BERRY TRAMEL, DAILY OKLAHOMAN, SEPTEMBER 27, 2016: “'From Day One, expanding was OK if we replaced the teams we lost with teams of equal stature,' said an OU administrator Tuesday. 'They are not out there.'

Brigham Young. Houston. Cincinnati. Connecticut. All have pluses and minuses. We can debate which candidates offer the best portfolios. We cannot debate that all have minuses.

Nebraska didn't have minuses. Texas A&M didn't have minuses. Colorado and Missouri didn't have minuses. All flagship universities in their states. All deep roots with fellow conference schools. All a decent (or better) amount of football tradition. All academically stout (all four members of the prestigious Association of American Universities).

'The teams we need have left,' another Big 12 administrator said Tuesday. 'Whoever you add out there really devalues the whole conference. They don't add anything. Just to get 12? What's sacred about a number? Does that make you stable?'”

DEATON: “I'm very happy to not be involved in those discussions at this point…If you’re involved inside it, it’s always discomforting to some degree. Disconcerting is a better word because you're using a lot of emotional energy that could be devoted to enhancing the strength and power of your University academically. It’s being drained a lot of times by the battles that are strictly on athletics and that’s not a very positive thing for a lot of University presidents and chancellors. The academic scene in America is the big scene and we need to keep that in mind.”

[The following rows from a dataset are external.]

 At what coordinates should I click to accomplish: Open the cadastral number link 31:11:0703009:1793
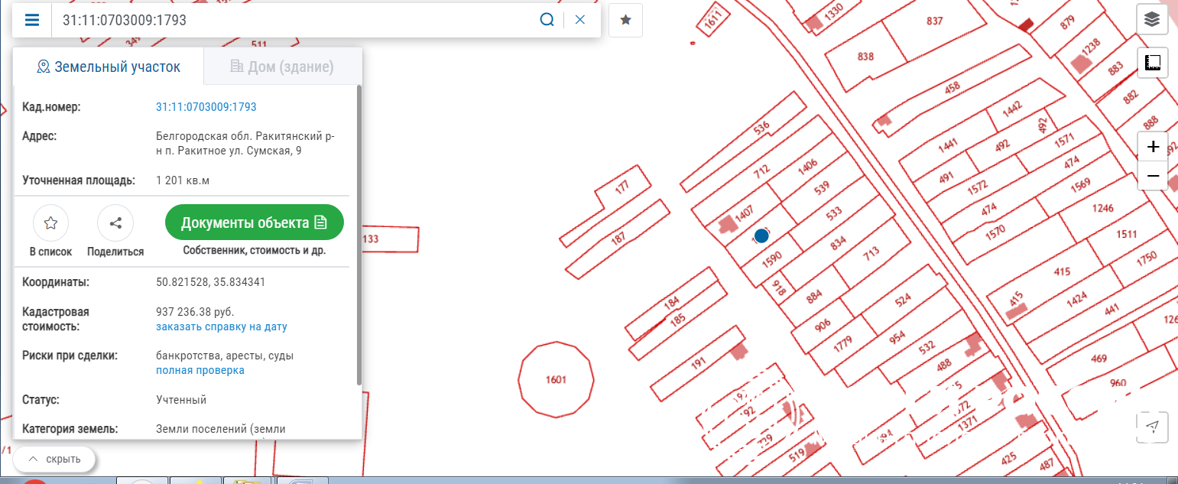click(206, 107)
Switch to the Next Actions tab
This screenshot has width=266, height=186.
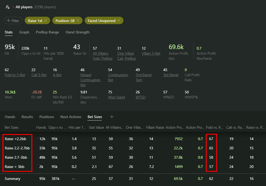point(71,117)
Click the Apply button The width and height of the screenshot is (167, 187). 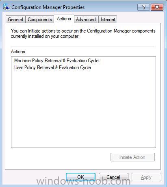coord(146,177)
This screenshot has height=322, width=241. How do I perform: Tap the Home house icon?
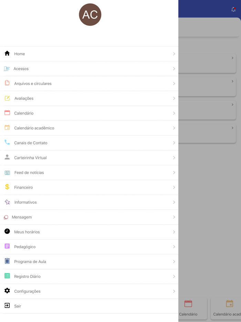(7, 53)
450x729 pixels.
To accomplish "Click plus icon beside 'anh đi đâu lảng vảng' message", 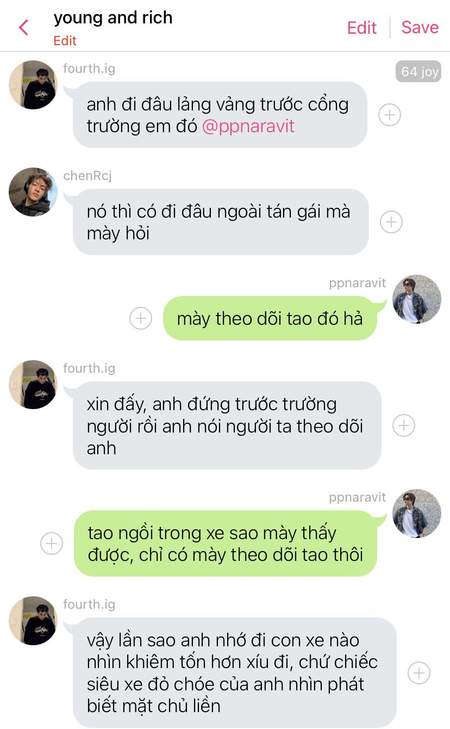I will [x=389, y=115].
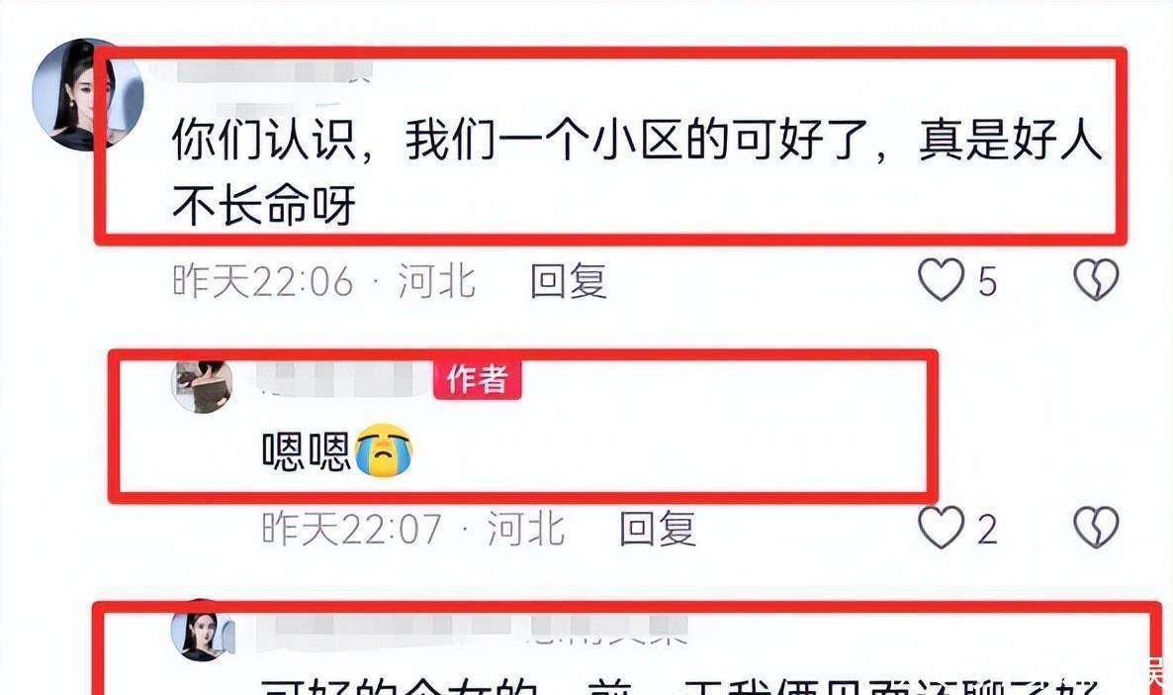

                       EPILOGUE:  LOOKING BACK ON THE CHAOS

PINKEL: “We did the right thing for the University of Missouri. Without question. It was the right thing to do. I don’t think anybody would argue that.”

ALDEN: “It was every day for several years. It was chaotic. At the end of all of it, I think hopefully history will tell, but I’m hoping it’s going to be good for Mizzou.”

NIXON: “If you’re going to be the best you’ve got to play the best. I think it’s great. I think Missouri being in the best football league in America is great. I think that us going to the championship game two of the first four years shows we can compete with anybody in the world. I think you’re going to have good years and bad years when you play in a league this competitive, but my golly, to be from a land grant University which I have a dual degree from, my wife’s family is involved and to have us playing in the best college athletic league, especially in football, is awesome. It’s great. I have high hopes for Mizzou athletics and the only way you’re gonna know how good you can be is to tune up and play every week with the best. That’s the kind of competition that we do in our economy every day. We don’t just get to pick and compete against Rhode Island when it comes to corn crops. This is a world competition for jobs, it’s a world competition for education and when you get a chance to compete weekly in a multitude of sports in the best amateur sports league in this country and probably the world, it’s a very good thing for your state.”

DEATON: “Traveling around the country today, which I do a fair amount in the work I’m doing, often I will run into people and the biggest thing they remember about my time at Missouri is ‘Oh yeah, that’s when you all went to the SEC.’ I say sure, it’s fine. No problem. I think it was also in many ways a microcosm of a lot of the very big decisions we were involved in through that era. And we feel good about them. We had a great team at work driving the institution forward and this was one of those. We feel we made the right decision here and we celebrate it.”